Gain-of-function mutations decrease LDL levels and are a target of research to develop a gene therapy to treat refractory hypercholesterolemia.

== Function ==

LDL receptor mediates the endocytosis of cholesterol-rich LDL and thus maintains the plasma level of LDL. This occurs in all nucleated cells, but mainly in the liver which removes ~70% of LDL from the circulation. LDL receptors are clustered in clathrin-coated pits, and coated pits pinch off from the surface to form coated endocytic vesicles that carry LDL into the cell. After internalization, the receptors dissociate from their ligands when they are exposed to lower pH in endosomes. After dissociation, the receptor folds back on itself to obtain a closed conformation and recycles to the cell surface. The rapid recycling of LDL receptors provides an efficient mechanism for delivery of cholesterol to cells. It was also reported that by association with lipoprotein in the blood, viruses such as hepatitis C virus, Flaviviridae viruses and bovine viral diarrheal virus could enter cells indirectly via LDLR-mediated endocytosis. LDLR has been identified as the primary mode of entry for the Vesicular stomatitis virus in mice and humans. In addition, LDLR modulation is associated with early atherosclerosis-related lymphatic dysfunction. Synthesis of receptors in the cell is regulated by the level of free intracellular cholesterol; if it is in excess for the needs of the cell then the transcription of the receptor gene will be inhibited.

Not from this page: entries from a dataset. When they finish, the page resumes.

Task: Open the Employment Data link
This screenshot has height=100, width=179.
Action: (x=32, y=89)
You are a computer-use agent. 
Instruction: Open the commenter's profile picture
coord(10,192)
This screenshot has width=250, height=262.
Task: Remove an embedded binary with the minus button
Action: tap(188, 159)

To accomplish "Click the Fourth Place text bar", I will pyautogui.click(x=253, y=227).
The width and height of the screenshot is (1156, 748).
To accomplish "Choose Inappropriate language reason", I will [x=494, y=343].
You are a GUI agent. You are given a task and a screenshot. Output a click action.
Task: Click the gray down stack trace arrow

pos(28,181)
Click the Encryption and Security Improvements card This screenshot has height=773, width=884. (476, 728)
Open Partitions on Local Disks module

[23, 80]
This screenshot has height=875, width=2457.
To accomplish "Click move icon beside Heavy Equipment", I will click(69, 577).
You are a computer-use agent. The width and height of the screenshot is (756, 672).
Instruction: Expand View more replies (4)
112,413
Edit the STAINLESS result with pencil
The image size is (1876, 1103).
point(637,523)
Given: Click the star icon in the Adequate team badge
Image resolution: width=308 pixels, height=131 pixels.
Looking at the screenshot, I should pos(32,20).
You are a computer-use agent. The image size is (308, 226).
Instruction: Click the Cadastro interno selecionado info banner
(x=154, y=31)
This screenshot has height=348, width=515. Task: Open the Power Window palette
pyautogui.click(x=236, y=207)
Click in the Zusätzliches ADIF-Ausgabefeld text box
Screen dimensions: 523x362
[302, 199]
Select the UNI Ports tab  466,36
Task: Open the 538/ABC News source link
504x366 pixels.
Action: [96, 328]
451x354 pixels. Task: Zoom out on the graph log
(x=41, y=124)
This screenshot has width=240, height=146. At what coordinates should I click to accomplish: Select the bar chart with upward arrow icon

LDL receptors are translated by ribosomes on the endoplasmic reticulum and are modified by the Golgi apparatus before travelling in vesicles to the cell surface.

== Clinical significance ==
In humans, LDL is directly involved in the development of atherosclerosis, which is the process responsible for the majority of cardiovascular diseases, due to accumulation of LDL-cholesterol in the blood . Hyperthyroidism may be associated with reduced cholesterol via upregulation of the LDL receptor, and hypothyroidism with the converse. A vast number of studies have described the relevance of LDL receptors in the pathophysiology of atherosclerosis, metabolic syndrome, and steatohepatitis. Previously, rare mutations in LDL-genes have been shown to contribute to myocardial infarction risk in individual families, whereas common variants at more than 45 loci have been associated with myocardial infarction risk in the population. When compared with non-carriers, LDLR mutation carriers had higher plasma LDL cholesterol, whereas APOA5 mutation carriers had higher plasma triglycerides. Recent evidence has connected MI risk with coding-sequence mutations at two genes functionally related to APOA5, namely lipoprotein lipase and apolipoprotein C-III. Combined, these observations suggest that, as well as LDL cholesterol, disordered metabolism of triglyceride-rich lipoproteins contributes to MI risk. Overall, LDLR has a high clinical relevance in blood lipids.

=== Clinical marker ===
A multi-locus genetic risk score study based on a combination of 27 loci, including the LDLR gene, identified individuals at increased risk for both incident and recurrent coronary artery disease events, as well as an enhanced clinical benefit from statin therapy. The study was based on a community cohort study (the Malmö Diet and Cancer study) and four additional randomized controlled trials of primary prevention cohorts (JUPITER and ASCOT) and secondary prevention cohorts (CARE and PROVE IT-TIMI 22).